L'écoute du Saint Esprit
Pourtant, je vais mettre un bémol à mon propre bémol. Aussi pour montrer que ce n'est pas aussi simple de s'adapter. Nous essayons de transmettre la Bible, en audio, à des gens qui n'aiment pas lire et nous illustrons le texte biblique. Dans le domaine de la Bible, nous favorisons l'audio au détriment de l'image. Exactement ce qu'a fait la slameuse Clothilde. La foi vient de ce qu'on entend et non de ce qu'on voit et j'ajouterai, au grand dam de certains chrétiens, de ce qu'on lit! Pour nous, les illustrations (du texte biblique) ne sont utilisées que pour fixer le regard. L'homme occidental a été éduqué à privilégier la vue. Un texte se lit. Il n'écoute pas le texte, avec ses oreilles, il le décrypte par la vue. Maintenant le texte qui se "voit" (qui se lit) a été remplacé par l'image qui se regarde.

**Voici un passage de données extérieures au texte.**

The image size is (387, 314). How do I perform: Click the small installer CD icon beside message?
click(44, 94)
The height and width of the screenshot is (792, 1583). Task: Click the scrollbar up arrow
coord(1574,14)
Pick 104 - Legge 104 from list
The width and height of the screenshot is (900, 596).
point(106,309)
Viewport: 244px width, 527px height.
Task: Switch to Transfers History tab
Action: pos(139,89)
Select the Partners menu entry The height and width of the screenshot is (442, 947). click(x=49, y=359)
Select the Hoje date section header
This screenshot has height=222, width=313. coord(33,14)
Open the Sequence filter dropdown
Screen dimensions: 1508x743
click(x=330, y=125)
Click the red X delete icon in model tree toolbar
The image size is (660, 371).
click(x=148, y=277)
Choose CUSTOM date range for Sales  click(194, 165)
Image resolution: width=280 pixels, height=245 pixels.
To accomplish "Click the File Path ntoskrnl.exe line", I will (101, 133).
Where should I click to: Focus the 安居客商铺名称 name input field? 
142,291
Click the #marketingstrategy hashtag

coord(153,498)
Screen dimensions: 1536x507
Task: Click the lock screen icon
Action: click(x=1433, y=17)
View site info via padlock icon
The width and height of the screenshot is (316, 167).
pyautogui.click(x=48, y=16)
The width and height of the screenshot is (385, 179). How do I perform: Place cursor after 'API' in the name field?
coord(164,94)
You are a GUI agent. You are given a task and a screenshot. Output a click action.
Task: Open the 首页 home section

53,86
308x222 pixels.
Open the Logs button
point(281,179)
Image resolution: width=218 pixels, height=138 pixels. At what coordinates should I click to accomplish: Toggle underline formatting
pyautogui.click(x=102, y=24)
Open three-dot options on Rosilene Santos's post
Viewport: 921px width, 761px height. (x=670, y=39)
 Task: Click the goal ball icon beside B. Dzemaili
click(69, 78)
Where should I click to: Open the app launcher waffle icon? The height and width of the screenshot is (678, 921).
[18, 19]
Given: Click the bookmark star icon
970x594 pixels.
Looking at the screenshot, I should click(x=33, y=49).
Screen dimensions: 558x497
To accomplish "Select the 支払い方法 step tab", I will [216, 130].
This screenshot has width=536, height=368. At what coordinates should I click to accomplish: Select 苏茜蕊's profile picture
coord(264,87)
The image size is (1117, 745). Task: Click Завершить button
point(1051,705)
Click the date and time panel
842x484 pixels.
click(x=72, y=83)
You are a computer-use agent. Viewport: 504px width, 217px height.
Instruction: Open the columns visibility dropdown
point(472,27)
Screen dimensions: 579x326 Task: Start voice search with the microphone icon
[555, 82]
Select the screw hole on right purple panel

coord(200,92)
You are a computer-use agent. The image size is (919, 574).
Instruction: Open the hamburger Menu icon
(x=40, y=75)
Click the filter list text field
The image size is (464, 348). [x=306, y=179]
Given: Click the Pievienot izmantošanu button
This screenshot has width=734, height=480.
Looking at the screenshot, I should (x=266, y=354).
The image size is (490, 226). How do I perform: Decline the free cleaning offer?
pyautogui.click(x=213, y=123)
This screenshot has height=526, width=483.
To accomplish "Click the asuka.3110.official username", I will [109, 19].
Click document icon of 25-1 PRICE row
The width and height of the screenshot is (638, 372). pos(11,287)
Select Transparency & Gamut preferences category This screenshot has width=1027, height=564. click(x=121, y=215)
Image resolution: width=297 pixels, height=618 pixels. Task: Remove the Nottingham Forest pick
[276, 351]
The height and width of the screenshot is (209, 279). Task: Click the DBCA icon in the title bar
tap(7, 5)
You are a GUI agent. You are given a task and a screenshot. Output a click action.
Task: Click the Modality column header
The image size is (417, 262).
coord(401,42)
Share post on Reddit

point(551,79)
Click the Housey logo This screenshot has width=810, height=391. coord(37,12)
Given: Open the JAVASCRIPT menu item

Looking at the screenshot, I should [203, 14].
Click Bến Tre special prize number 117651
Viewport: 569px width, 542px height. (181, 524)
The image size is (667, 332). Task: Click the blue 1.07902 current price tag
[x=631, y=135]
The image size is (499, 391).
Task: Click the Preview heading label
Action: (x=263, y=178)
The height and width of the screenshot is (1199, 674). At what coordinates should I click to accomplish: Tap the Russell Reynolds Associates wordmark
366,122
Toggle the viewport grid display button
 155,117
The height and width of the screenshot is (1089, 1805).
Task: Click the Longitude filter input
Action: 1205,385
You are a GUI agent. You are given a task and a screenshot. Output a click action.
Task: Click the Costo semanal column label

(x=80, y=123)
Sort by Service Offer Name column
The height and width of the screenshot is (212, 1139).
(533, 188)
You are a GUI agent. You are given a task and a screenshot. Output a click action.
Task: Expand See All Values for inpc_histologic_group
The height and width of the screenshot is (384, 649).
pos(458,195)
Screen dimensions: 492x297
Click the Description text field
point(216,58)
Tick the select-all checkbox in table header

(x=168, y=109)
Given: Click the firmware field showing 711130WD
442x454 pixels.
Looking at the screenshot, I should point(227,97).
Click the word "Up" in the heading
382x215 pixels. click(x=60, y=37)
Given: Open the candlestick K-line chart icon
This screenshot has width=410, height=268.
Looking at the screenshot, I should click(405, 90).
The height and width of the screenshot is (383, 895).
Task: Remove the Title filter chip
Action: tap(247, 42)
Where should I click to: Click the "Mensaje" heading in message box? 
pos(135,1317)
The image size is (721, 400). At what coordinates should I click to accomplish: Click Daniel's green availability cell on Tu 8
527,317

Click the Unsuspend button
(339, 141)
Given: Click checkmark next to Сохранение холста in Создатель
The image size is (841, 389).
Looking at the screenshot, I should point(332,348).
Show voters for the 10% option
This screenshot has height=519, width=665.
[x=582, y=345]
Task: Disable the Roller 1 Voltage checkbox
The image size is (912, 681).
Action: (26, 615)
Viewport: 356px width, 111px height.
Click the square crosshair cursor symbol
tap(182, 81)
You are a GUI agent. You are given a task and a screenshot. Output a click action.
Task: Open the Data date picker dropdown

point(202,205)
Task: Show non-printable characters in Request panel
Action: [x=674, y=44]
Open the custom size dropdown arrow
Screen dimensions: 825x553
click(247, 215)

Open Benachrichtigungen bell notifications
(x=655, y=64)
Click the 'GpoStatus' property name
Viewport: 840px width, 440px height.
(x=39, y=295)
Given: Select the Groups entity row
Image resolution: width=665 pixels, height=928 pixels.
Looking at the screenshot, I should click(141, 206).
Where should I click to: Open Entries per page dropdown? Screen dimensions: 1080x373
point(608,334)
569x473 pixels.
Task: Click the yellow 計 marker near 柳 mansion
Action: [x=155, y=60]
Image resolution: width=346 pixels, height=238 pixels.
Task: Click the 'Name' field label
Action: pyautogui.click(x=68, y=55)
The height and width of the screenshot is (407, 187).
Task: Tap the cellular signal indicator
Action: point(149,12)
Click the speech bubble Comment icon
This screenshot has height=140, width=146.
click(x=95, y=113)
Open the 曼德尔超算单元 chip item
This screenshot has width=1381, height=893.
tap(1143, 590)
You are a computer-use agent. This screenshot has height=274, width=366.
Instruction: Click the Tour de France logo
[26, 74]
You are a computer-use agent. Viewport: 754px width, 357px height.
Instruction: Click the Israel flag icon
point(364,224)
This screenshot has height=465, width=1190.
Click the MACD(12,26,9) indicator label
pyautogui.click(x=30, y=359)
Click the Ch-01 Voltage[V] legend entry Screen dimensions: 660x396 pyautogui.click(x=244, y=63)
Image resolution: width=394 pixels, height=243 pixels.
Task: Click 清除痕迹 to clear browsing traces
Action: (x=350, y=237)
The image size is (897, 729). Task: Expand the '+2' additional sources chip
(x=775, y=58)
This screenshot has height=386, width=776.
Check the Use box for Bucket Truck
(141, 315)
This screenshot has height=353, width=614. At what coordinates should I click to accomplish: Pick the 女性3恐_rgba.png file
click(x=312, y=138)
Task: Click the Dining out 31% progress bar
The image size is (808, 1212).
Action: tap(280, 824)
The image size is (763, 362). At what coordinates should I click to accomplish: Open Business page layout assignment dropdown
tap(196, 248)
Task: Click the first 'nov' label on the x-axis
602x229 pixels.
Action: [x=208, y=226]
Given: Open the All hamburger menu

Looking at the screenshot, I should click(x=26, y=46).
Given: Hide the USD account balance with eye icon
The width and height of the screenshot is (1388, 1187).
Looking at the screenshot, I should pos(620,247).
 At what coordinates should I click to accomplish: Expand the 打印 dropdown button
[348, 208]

Et l’ouïe dans tout ça? L'oreille occidentale n'a pas été éduquée à écouter. Le maître mot dans l'Ancien Testament, c'est "Écoute Israël...". Dans la parabole du Christ, les brebis qui suivent le berger écoutent le berger*. Est-ce que l'église ne devrait pas favoriser l'écoute au lieu de la vue? La vue qui fait lire ou "voir" un texte, qui fait confiance à des images porteuses de spiritualités (concerts très visuels, clips vidéo, stars du showbiz évangélique, etc.). Dans le domaine de l'écoute vient l'écoute de l'Esprit Saint. Que mes lecteurs ne se méprennent pas, je ne veux pas promouvoir une spiritualité pentecôtiste, même si je crois que l'Esprit Saint peut parler en visions, prophéties, paroles de connaissances, en textes, en images, etc... Moi, ce qui m'intéresse, c'est comment apprendre à "écouter" la voix de Dieu et la mettre en pratique. Si nous enfourchons, sans discernement, la culture montante du numérique et des images, nous allons favoriser l'idolâtrie et les gestes liturgiques. Le nombre de gens qui mettent des "amen" comme commentaires sous un verset biblique, me fait penser à ces chrétiens qui font le signe de croix en passant devant une église, comme la culture du livre va favoriser l'endoctrinement et l'interprétation littérale de la Bible en sacralisant le texte.

* Voir l'excellent livre de la philosophe Vinciane Despret "Composer avec les moutons" Ed. Cardère, 2016
C'est une perspective philosophique laïque, non religieuse qui s'inspire, en fait, du fonctionnement de la Création (du monde des moutons et du berger), pour comprendre les rapports entre nous et notre milieu.